> **Information**:
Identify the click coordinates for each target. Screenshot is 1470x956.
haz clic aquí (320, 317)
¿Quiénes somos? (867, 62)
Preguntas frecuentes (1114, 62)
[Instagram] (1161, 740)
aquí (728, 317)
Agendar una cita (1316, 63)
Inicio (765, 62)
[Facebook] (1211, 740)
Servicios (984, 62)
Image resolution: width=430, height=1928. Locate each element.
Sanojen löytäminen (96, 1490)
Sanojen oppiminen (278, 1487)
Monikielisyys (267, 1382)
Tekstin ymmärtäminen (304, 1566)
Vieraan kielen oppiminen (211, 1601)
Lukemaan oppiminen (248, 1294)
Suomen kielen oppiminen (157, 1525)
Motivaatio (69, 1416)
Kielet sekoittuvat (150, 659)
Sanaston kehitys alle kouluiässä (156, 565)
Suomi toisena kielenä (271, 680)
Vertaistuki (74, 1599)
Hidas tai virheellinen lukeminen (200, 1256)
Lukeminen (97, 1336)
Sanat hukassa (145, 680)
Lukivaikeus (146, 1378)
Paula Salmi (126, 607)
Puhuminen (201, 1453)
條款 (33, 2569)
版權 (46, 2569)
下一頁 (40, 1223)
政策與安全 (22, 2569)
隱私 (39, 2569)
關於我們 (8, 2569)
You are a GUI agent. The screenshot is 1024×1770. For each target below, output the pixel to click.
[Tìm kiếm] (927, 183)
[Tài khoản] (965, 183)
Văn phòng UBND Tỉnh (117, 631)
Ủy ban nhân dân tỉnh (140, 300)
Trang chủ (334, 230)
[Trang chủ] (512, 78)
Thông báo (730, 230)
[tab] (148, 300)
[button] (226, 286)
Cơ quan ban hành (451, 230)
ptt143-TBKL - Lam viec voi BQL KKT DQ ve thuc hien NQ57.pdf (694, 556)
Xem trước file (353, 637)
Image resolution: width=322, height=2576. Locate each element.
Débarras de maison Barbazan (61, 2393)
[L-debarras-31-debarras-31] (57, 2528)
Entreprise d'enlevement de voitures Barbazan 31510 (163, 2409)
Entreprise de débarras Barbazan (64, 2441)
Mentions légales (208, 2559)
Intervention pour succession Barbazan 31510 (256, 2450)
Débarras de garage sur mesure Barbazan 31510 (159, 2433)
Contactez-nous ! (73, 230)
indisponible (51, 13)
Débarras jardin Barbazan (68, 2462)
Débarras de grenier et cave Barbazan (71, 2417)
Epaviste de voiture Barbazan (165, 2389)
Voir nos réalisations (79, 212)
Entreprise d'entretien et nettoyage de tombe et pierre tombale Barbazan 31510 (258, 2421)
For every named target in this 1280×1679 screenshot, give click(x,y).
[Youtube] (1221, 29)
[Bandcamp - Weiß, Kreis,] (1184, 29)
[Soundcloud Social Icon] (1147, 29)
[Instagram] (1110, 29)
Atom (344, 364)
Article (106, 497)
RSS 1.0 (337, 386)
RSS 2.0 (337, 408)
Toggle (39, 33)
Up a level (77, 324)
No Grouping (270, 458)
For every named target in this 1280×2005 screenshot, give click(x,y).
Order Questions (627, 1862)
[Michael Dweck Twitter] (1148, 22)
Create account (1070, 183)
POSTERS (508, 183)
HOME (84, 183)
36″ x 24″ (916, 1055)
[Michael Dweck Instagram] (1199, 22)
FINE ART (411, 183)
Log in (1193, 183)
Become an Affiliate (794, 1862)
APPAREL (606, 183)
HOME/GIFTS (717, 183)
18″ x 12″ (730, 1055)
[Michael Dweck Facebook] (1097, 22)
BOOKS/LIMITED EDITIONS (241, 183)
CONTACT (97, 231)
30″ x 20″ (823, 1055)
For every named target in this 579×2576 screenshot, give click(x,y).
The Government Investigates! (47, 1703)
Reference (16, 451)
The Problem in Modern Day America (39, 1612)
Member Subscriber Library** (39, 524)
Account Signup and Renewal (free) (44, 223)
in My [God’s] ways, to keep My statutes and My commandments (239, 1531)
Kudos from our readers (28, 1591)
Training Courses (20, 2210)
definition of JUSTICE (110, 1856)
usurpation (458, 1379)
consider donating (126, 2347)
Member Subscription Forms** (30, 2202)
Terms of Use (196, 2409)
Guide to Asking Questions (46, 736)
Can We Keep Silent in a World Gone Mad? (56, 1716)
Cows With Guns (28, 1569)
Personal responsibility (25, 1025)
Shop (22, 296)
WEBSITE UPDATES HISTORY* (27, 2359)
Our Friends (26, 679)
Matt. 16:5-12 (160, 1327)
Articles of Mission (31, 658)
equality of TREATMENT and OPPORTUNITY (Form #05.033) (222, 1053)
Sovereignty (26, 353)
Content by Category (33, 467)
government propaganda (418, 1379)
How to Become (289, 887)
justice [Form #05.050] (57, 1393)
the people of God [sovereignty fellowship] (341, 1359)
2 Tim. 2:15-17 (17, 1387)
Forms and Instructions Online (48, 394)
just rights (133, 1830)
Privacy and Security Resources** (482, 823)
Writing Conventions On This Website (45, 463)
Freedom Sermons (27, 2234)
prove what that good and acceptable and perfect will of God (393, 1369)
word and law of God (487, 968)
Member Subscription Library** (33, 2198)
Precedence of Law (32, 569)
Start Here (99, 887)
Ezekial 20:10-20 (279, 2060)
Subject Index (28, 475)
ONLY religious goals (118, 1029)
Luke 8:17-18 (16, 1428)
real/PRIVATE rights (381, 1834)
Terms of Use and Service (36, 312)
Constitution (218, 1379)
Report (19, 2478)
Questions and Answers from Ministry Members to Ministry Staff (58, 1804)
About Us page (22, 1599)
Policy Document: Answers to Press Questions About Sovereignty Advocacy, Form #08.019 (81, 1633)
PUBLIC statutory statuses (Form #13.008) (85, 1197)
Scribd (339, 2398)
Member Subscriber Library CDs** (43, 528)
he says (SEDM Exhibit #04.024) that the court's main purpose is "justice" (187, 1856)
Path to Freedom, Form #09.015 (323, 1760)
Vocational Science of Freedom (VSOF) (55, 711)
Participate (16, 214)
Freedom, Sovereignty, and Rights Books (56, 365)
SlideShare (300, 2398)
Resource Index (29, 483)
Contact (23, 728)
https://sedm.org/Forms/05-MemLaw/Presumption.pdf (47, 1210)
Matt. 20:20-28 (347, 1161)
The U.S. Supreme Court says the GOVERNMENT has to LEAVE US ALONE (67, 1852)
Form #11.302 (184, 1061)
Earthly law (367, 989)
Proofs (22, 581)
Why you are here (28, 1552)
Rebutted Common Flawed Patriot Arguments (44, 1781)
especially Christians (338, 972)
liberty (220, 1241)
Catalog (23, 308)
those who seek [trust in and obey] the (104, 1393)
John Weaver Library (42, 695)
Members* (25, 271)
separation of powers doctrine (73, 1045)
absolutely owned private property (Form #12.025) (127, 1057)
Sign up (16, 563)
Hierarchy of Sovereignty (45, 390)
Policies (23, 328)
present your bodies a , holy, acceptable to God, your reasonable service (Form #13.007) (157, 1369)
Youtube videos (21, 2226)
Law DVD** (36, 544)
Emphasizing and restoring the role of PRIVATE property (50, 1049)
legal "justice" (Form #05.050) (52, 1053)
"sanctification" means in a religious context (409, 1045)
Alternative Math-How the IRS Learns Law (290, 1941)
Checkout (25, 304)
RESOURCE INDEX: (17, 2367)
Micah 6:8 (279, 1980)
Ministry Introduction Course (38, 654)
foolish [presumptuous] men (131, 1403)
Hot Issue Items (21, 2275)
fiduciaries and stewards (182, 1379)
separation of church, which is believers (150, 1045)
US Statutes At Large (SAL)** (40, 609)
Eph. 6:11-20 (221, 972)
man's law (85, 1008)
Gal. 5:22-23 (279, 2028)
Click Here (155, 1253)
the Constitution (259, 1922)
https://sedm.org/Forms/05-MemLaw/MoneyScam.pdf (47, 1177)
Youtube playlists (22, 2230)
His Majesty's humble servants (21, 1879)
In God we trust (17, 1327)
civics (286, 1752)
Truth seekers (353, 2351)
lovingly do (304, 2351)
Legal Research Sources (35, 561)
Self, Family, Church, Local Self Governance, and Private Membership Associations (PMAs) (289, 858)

> **Assignment**: Each line from the top of the records through the one with "關於我們 (8, 2569)" should be returned exactly. Leave out everything else.

> **Answer to the problem**:
Identify the click coordinates for each target. Screenshot is 1470x956.
haz clic aquí (320, 317)
¿Quiénes somos? (867, 62)
Preguntas frecuentes (1114, 62)
[Instagram] (1161, 740)
aquí (728, 317)
Agendar una cita (1316, 63)
Inicio (765, 62)
[Facebook] (1211, 740)
Servicios (984, 62)
Image resolution: width=430, height=1928. Locate each element.
Sanojen löytäminen (96, 1490)
Sanojen oppiminen (278, 1487)
Monikielisyys (267, 1382)
Tekstin ymmärtäminen (304, 1566)
Vieraan kielen oppiminen (211, 1601)
Lukemaan oppiminen (248, 1294)
Suomen kielen oppiminen (157, 1525)
Motivaatio (69, 1416)
Kielet sekoittuvat (150, 659)
Sanaston kehitys alle kouluiässä (156, 565)
Suomi toisena kielenä (271, 680)
Vertaistuki (74, 1599)
Hidas tai virheellinen lukeminen (200, 1256)
Lukeminen (97, 1336)
Sanat hukassa (145, 680)
Lukivaikeus (146, 1378)
Paula Salmi (126, 607)
Puhuminen (201, 1453)
條款 (33, 2569)
版權 (46, 2569)
下一頁 (40, 1223)
政策與安全 (22, 2569)
隱私 (39, 2569)
關於我們 (8, 2569)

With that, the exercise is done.